§ **SELECTED EXTRACT**
================================

Philippine Air Force Citizenship Advancement Training is a citizenship advancement training program in the Philippines. It is comparable to the Aerospace Cadets of the Philippines both are under the command hierarchy of the Philippine Air Force.

Curriculum
The current program of instruction for PAF-CAT is 40% Aviation Education, and 60% Leadership, Citizenship and Military training.

Aviation education
Under Aviation Education, students learn about the history of Aviation and current advancements in the field of Aviation technology. It also covers Philippine Aviation, and Philippine Air Force heroes (i.e. Jesús Villamor, Danilo Atienza, César Basa and Antonio Bautista)

Logo

Symbolism

Triangle – this represents the "holistic" personality of the youth, death, loyalty, injustice, and purity to serve God, country and others.
Three Sides – represent the three domains in the total formation of the youth: knowledge, skills and values.
Three Stars – the three geographical divisions of the Philippines: Luzon, the Visayas and Mindanao.
The Spaceship at the center of the Philippine map – the desire to stimulate the youth's dreams and aspirations to promote the aviation industry, hand-in-hand with the country's economic development and industrialization.

Colors

White – honor, integrity, purity.
Blue – patriotism, loyalty.
Red – courage, bravery.
Yellow – charity, truth, love.
Green – justice, hope and awareness

Leadership
Students learn to value leadership by respecting their commanding officers, majority of which are students themselves who have earned their rank through training after school hours. Officers, likewise, have to learn not to abuse their power and learn humility, as well as leading by example.

These are the ranks of PAF-CAT, from highest to lowest:

Cadet Colonel (C/COL)
Cadet Lieutenant Colonel (C/LT COL)
Cadet Major (C/MAJ)
Cadet Captain (C/CPT)
Cadet First Lieutenant (C/1LT)
Cadet Second Lieutenant (C/2LT)
Cadet Probationary Second Lieutenant (C/P2LT)
Cadet Master Sergeant (C/MSG)
Cadet Technical Sergeant (C/TSG)
Cadet Staff Sergeant (C/SSG)
Cadet Sergeant (C/SGT)
Cadet Airman/Airwoman First Class (C/A1C, C/AW1C)
Cadet Airman/Airwoman Second Class (C/A2C, C/AW2C)
Cadet Airman/Airwoman (C/AM, C/AW)
Cadet New Recruit (C/NR)

================================

§ **INFORMATION SHOWN**
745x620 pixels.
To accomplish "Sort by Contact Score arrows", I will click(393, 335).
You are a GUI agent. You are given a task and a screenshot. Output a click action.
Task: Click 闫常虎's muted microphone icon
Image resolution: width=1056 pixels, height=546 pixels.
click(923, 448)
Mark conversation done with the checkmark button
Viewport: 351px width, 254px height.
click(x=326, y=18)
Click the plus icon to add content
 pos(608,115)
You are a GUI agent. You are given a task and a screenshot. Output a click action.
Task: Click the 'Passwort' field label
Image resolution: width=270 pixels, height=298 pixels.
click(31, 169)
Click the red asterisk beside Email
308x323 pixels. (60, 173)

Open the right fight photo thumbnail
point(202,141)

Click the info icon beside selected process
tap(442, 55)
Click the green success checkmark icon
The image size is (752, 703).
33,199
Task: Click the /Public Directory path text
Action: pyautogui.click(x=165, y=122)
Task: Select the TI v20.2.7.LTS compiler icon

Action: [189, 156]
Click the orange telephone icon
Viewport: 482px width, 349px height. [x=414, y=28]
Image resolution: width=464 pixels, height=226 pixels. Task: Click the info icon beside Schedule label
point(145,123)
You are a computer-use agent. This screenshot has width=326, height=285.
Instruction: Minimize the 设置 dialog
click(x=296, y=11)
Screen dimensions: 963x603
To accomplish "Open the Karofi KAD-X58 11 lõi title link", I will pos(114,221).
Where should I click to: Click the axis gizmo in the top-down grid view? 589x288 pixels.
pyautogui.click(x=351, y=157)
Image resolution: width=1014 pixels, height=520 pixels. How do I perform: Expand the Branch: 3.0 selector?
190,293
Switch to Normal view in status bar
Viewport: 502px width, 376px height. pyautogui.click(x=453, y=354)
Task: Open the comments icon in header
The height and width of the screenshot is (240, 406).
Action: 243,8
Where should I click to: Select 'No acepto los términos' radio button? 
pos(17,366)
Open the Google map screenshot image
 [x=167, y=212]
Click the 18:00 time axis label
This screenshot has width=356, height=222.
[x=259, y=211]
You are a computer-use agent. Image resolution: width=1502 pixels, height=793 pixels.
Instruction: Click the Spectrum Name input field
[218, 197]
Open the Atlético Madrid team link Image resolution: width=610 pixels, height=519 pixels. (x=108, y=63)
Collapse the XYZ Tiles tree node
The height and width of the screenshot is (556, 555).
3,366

================================

§ **ACTIONS TO TAKE**
1. According to the PAF-CAT article, what share of the current program of instruction is Aviation Education?
2. Duplicate the part of the PAF-CAT article between "Cadet Major (C/MAJ)" and "Airman/Airwoman (C/AM, C/AW)", inclusive.
3. Render this sentence from the PAF-CAT article in Spanish: "Officers, likewise, have to learn not to abuse their power and learn humility, as well as leading by example."
Rely only on the PAF-CAT article for everything that follows.

§ **TASK RESPONSES**
1. 40%

2.
Cadet Major (C/MAJ)
Cadet Captain (C/CPT)
Cadet First Lieutenant (C/1LT)
Cadet Second Lieutenant (C/2LT)
Cadet Probationary Second Lieutenant (C/P2LT)
Cadet Master Sergeant (C/MSG)
Cadet Technical Sergeant (C/TSG)
Cadet Staff Sergeant (C/SSG)
Cadet Sergeant (C/SGT)
Cadet Airman/Airwoman First Class (C/A1C, C/AW1C)
Cadet Airman/Airwoman Second Class (C/A2C, C/AW2C)
Cadet Airman/Airwoman (C/AM, C/AW)

3. Los oficiales, asimismo, deben aprender a no abusar de su poder y a aprender la humildad, así como a liderar con el ejemplo.